Hello all you AOP gurus.
An amusing idea occurred to me, and I'm
doing my darndest to try and implement it, but having troubles...
My idea is to use AspectJ as an
internationalization mechanism for Java programs to go multi-lingual "on the
cheap". It would work by putting Around pointcuts for string literal
references that will, when they are referenced, get themselves replaced
with a matching hashed string from a ResourceBundle in another
language.
The idea is simple. The idea is
beautiful. The implementation is neither.
My first idea was to capture String.new(..)
calls, assuming that, when a string literal like:
String STR="blah blah"
.. occurs, there is a string creation for
the STR variable, and another for the "blah blah" literal, which is then copied
into the s under the covers.
The idea then would be to detect and ignore
STR's creation, and advise the creation of "blah blah" by returning a string
different than the one created.
Such detection becomes even more vital when
one considers the following example:
String INPUT=new
BufferedReader(System.in).readLine();
if(!INPUT.equals("GOODINPUT"))
System.out.println("Your
input, "+INPUT+", was not GOODINPUT.");
In this case, we would need to advise the
creation of literals "GOODINPUT", "Your input," and ", was not GOODINPUT" but
*ignore* the creation of INPUT itself and any value it is assigned.

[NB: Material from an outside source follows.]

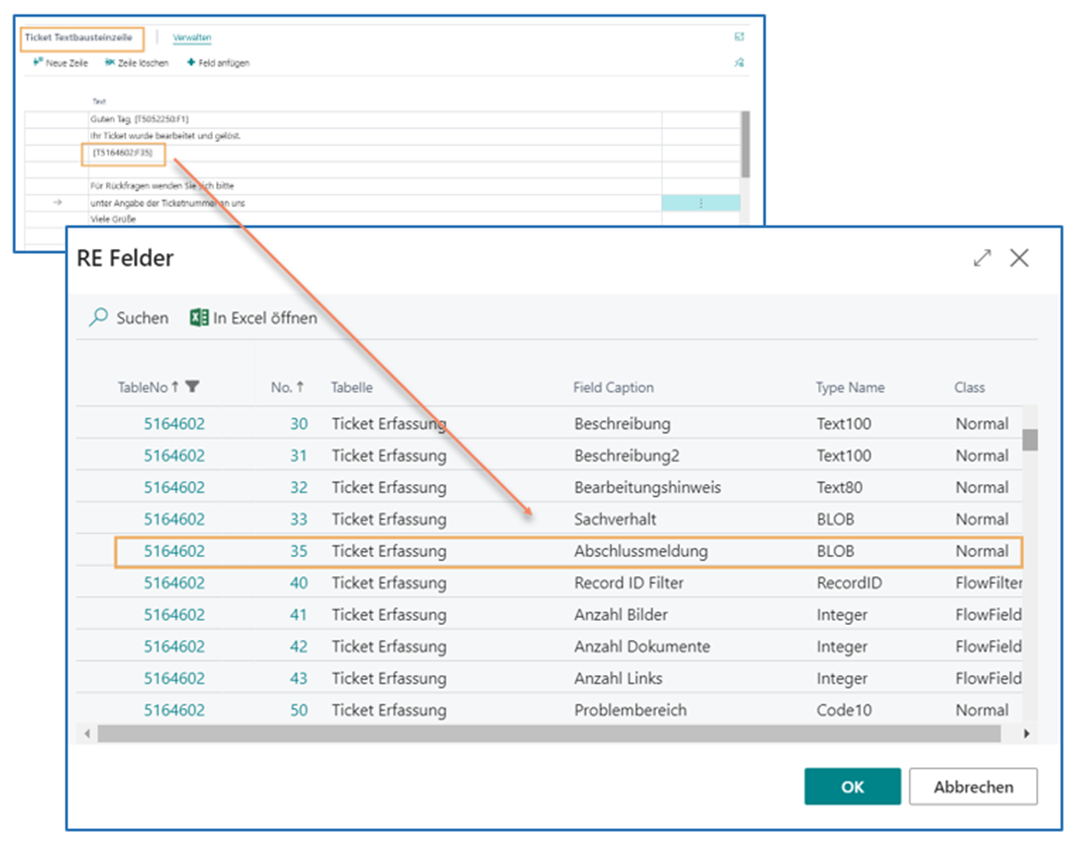Open the Verwalten menu tab

192,38
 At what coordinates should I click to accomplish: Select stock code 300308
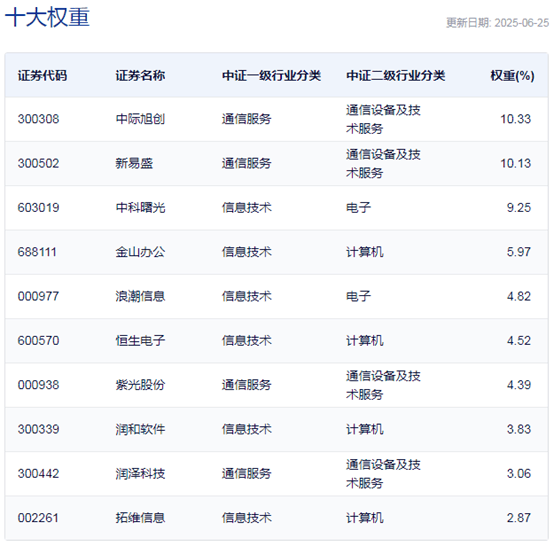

This is also why it is insufficient to
advise System.out.println(String) calls -- since by the time it gets to that
point, the string has been mangled with the users INPUT, and is no longer in a
translatable state.
So that's the plan: what have I
tried?
1. I can advise StringBuffer calls, which
appear to occur when a String needs to manipulate itself by appending data and
the like.
2. I can advise System.out.println(..)
calls, for what good that's worth (NONE).
3. I can NOT advise java.lang.String.new(..)
init()'s. They are ignored, utterly, completely, and always.
That last is my real sticking point. I
was hoping to somehow capture those String inits and somehow (don't know how)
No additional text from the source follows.